Le attività extraveicolari sono relativamente sicure e gli astronauti delle principali agenzie spaziali ne hanno effettuate centinaia in quasi 70 anni di storia dell’esplorazione dello Spazio. I rischi naturalmente non mancano e riguardano soprattutto la tenuta delle tute e la possibilità di chi le indossa di muoversi senza troppi impedimenti, soprattutto in una situazione di emergenza.

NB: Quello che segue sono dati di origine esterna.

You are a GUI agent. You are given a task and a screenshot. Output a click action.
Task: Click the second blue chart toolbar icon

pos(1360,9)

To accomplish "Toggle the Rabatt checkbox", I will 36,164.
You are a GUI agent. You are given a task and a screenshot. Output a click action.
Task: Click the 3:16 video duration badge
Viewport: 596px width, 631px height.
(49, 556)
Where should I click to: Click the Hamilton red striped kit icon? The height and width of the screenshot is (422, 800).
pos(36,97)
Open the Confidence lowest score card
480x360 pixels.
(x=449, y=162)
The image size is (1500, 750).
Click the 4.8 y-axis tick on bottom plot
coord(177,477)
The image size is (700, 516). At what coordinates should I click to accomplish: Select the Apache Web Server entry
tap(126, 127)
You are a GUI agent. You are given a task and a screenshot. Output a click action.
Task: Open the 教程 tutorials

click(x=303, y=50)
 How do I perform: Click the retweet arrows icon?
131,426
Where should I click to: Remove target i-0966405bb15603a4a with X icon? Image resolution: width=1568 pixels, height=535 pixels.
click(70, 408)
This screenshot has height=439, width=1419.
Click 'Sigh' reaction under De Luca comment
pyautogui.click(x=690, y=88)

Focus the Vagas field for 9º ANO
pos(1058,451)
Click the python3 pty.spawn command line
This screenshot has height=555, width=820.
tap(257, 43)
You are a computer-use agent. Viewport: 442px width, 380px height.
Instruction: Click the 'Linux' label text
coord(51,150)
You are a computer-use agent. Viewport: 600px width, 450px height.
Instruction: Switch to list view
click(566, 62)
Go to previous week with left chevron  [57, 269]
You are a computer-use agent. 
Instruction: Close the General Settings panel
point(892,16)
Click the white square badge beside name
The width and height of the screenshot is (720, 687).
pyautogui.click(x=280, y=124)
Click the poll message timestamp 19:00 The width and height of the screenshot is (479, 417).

L’attività di oggi ha un importante valore storico perché segna l’inizio di una nuova fase delle esplorazioni spaziali da parte dei privati, finora limitate. L’esito del test non era scontato considerato che le tute di SpaceX non erano mai state sperimentate prima nell’ambiente spaziale, né Crew Dragon in una condizione in cui il suo interno viene esposto all’ambiente spaziale per diversi minuti.

La vista dal casco di Jared Isaacman durante l’EVA (SpaceX)

Per Isaacman non è la prima volta nello Spazio. Nel settembre del 2021 aveva già raggiunto l’orbita con la missione Inspiration4, sempre gestita da SpaceX e in compagnia di altre tre persone, nessuna delle quali faceva l’astronauta di professione per conto dei governi e di istituzioni pubbliche, come è quasi sempre avvenuto dagli albori delle esplorazioni spaziali oltre 60 anni fa. Come era accaduto con Inspiration4, anche per Polaris Dawn né Isaacman né SpaceX hanno fatto sapere i costi dell’iniziativa, comunque nell’ordine di decine di milioni di dollari, senza contare i costi per lo sviluppo di alcune nuove tecnologie da parte di SpaceX.

Fino a oggi solamente alcuni astronauti della NASA, dell’Agenzia spaziale europea (ESA) e di quelle del Canada, della Russia e della Cina avevano effettuato un’EVA, per esempio per la costruzione e la manutenzione delle stazioni orbitali costruite nel tempo intorno alla Terra, superando grandi difficoltà tecniche e gestendo i molti rischi che derivano dal trovarsi nel vuoto pressoché totale dello Spazio. Le tute per farlo sono in sostanza delle piccole astronavi da indossare, ce ne sono poche e sono estremamente costose, ma SpaceX come altre aziende private vuole cambiare le cose.

Polaris Dawn ha una durata di cinque giorni con una quarantina di esperimenti da effettuare a bordo, molti dei quali orientati a valutare gli effetti della permanenza nello Spazio sull’organismo – come si fa da anni sulla ISS – e a sperimentare nuove tecnologie che potrebbero essere impiegate in futuro nelle missioni di lunga durata verso la Luna e forse un giorno Marte. Al termine della missione, Crew Dragon si tufferà al largo della costa della Florida, dove una squadra di recupero si occuperà di riportare sulla terraferma la capsula e i suoi quattro occupanti. Isaacman e SpaceX hanno in programma almeno altre due missioni, ma non hanno ancora fornito informazioni sulle modalità e sui tempi, che in parte dipenderanno dai risultati ottenuti con questa missione.